Among many observations made by the Lowell team, LOWELL’s detection of two bright spots in the midst of the spc on 7 June is known as a pioneering work of the flare detection on the planet Mars. They dazzled like stars and flashed out and then disappeared after a few minutes. He calculated their position located at Ω=280°W~290°W, Φ=76°S and so it could be regarded to be associated with Novus Mons when it stayed still inside the spc. LOWELL knew that the detached Novus Mons had already been observed by MITCHEL in 1846 and GREEN in 1877, but this was observed around λ=218°Ls, and so totally inside. This was perhaps the reflection by the H2O ice. That Novus Mons is fully bright inside the spc was proved by the Viking mission. It may be attractive if there is a moment we can catch the sunlight reflection on the spc by an appropriate tilt of the axis.


As was pointed out also at the Conference last year, we may say DOUGLASS had a keen eye to the darker part, while LOWELL was inclined to detect bright spots. As noted, DOUGLASS checked another dark rift inside the spc on 10 June, while LOWELL found on 13 June a bright spot associated with the rift. In general, they were making a scrutiny along the terminator to detect brighter part or shadowy depression. 


During the campaign, it was reported they detected a total of 736 irregularities along the terminator, 694 out of which were measured. Of these 403 were depressions and 291 were the projections. We don’t here discuss about the unbalance of the numbers of the depressions and projections, nor their causes as atmospheric or geographical, but the concern about the terminator of the Lowell team look quite natural. Nowadays, the MOLA provides the geographical undulation in colour, but we feel somewhat frustration since MGS MOC images don’t provide the undulated limb but just flat limb (if not seen from the 14 hrs). In this sense the LOWELL description is quite attractive, and still these days the scrutiny along the critical terminator is necessary. Here we cite from the Mars book the observation of the terminator by W H PICKERING on 24 August 1894.


DOUGLASS made also an interesting observation on 26 and 27 November GMT of a bright spot which was detected in the unilluminated part of Mars. The one observed on 26 November at 4:35GMT was on the southern part of Protei Regio, and the one on 27 November appeared at 5:15 GMT nearly 9 degrees north. The description is quite detailed: if similar observation is made they are easily compared.
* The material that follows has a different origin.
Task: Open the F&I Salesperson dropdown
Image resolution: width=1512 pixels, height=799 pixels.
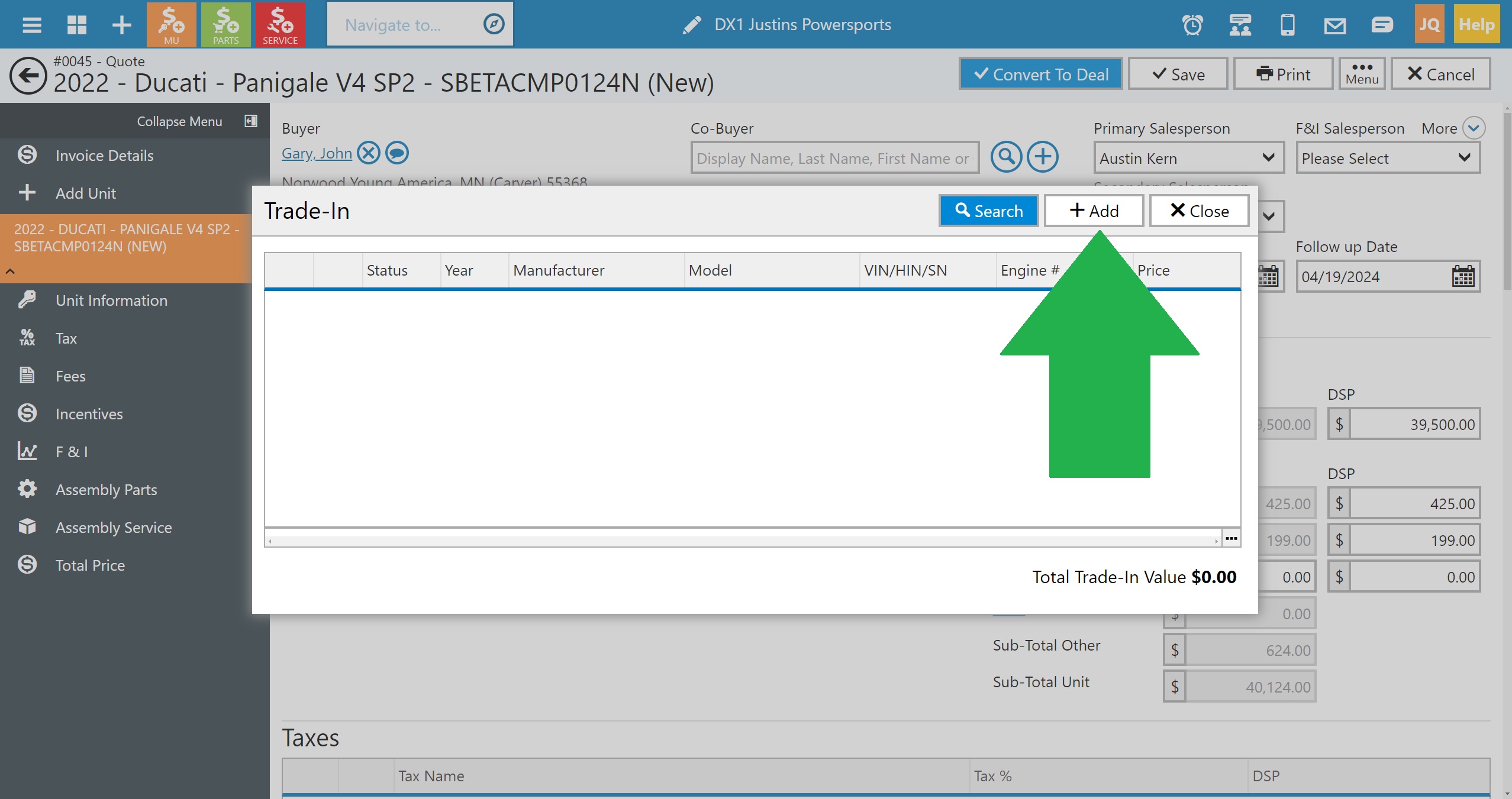Action: [x=1387, y=158]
They considered this to be an atmospheric variation. (Here the date and time have been converted into the modern GMT. If the time in the PICKERING limb observations is given in GMST, we should add 12 hrs to get GMT.)


Percival LOWELL was not a serious observer and often he was absent from Flagstaff even when the planet is in the very season, but we should say his plan of the 1894 campaign was quite successful maybe under the advisory PICKERING to cover the whole season of the southern hemisphere. As the spc thawed, Novus Mons was detached and they observed around from λ=238°Ls the deviation of the centre of the spc from the pole to the direction of ω=054°W, and decided the spc disappeared on 13 October. This was slightly before λ=300°Ls and should be said earlier than expected (at those time, it was believed the cap does not vanish as nowadays and soon grow large).


 The 1894 Mars was thus seen rather high in the sky from Flagstaff and we want to emphasise the 1894 Mars provided LOWELL to survey the possible cycle of the southern hemisphere to match his desire to be acquainted with the Martian season during the period from the season where the spc was largest to the season where the spc melted away. We also suggested their observations of the terminator should be revived in some sense.